The invention “relates to a safe, simple, compact, synthetic, and potentially non-toxic vector that is comprised of two or more complementary strands of chemically synthesized deoxyribonucleic acid that, when annealed to one another, form a cassette for the efficient expression of single-stranded or double-stranded ribonucleic acid molecules,” the patent application’s abstract states. “The RNA molecules expressed from this synthetic vector may function as ribozymes, as antisense molecules, or as short-interfering RNA molecules. Alternatively, the RNA molecules may encode therapeutic or antigenic peptides, polypeptides, or proteins,” it adds. “This synthetic vector may be employed for the rapid screening of various candidate RNA molecules for their efficacy in gene silencing or other functions, or for the delivery of RNA molecules in therapeutic applications.”


Title: Compositions and Method for siRNA Inhibition of ICAM-1. Number: 20040220129. Filed: Jan. 16, 2004. Lead Inventor: Samuel Reich, University of Pennsylvania (Acuity Pharmaceuticals).

“RNA interference using small interfering RNAs which are specific for the ICAM-1 gene inhibits expression of this gene,” the patent application’s abstract states. “Diseases which involve ICAM-1-mediated cell adhesion, such as inflammatory and autoimmune diseases, diabetic retinopathy and other complications arising from type I diabetes, age related macular degeneration, and many types of cancer, can be treated by administering the small interfering RNAs.”


Title: Nucleic Acid-Based Modulation of Female Reproductive Diseases and Conditions. Number: 20040220128. Filed: Nov. 13, 2003. Lead Inventor: Pamela Pavco, Sirna Therapeutics.

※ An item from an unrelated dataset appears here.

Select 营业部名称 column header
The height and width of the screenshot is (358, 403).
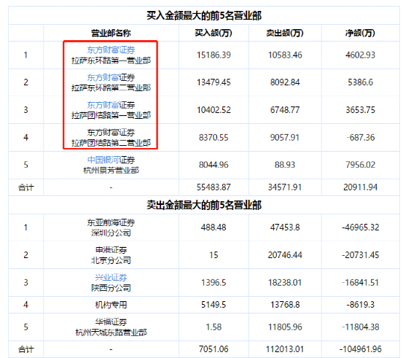[111, 33]

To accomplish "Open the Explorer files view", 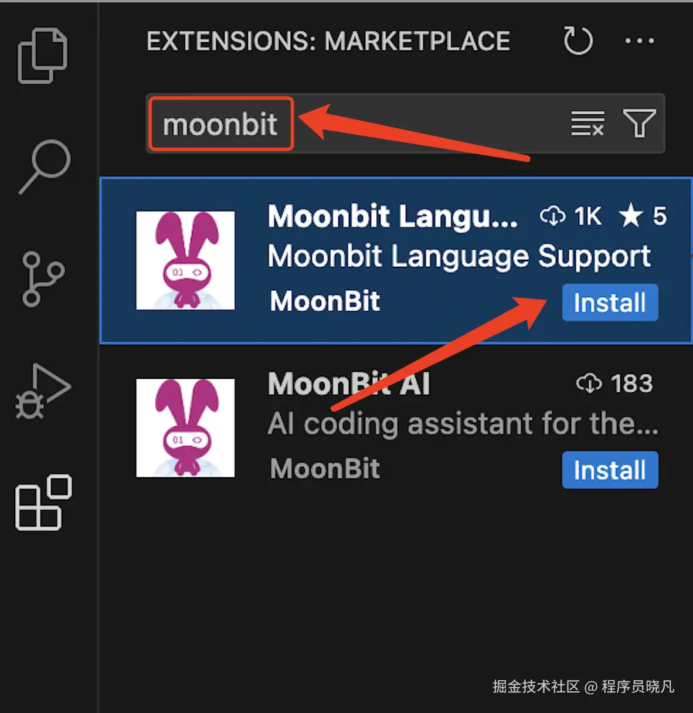I will [x=43, y=56].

The invention “relates to nucleic acid molecules, including dsRNA [and] siRNA … which modulate the expression of vascular endothelial growth factor receptor and/or vascular endothelial growth factor receptor genes for the treatment and/or diagnosis of diseases and conditions associated with angiogenesis, such as cancer [or] tumor angiogenesis; ocular indications such as diabetic retinopathy or age related macular degeneration; proliferative diabetic retinopathy; hypoxia-induced angiogenesis; rheumatoid arthritis; psoriasis; wound healing; and female reproductive disorders and conditions, including but not limited to endometriosis, endometrial carcinoma, gynecologic bleeding disorders, irregular menstrual cycles, ovulation, premenstrual syndrome, and menopausal dysfunction,” the patent application’s abstract states.


Title: RNA Interference-Mediated Treatment of Parkinson’s Disease Using Short-Interfering Nucleic Acid. Number: 20040219671. Filed: Oct. 31, 2003. Lead Inventor: James McSwiggen, Sirna Therapeutics.

According to the patent application’s abstract, the invention “concerns methods and reagents useful in modulating Parkinson genes — for example, PARK1 (SNCA), PARK2, PARK7, and/or PARK5 gene expression — in a variety of applications, including use in therapeutic, diagnostic, target validation, and genomic discovery applications. Specifically, the invention relates to small nucleic acid molecules, such as short-interfering nucleic acid, short-interfering RNA, double-stranded RNA, microRNA, and short-hairpin RNA molecules capable of mediating RNA interference against SNCA gene expression and/or activity.”

The abstract adds that the small nucleic acid molecules “are useful in the diagnosis and treatment of Parkinson Disease, and any other disease or condition that responds to modulation of PARK1 (SNCA), PARK2, PARK7, and/or PARK5 expression or activity.”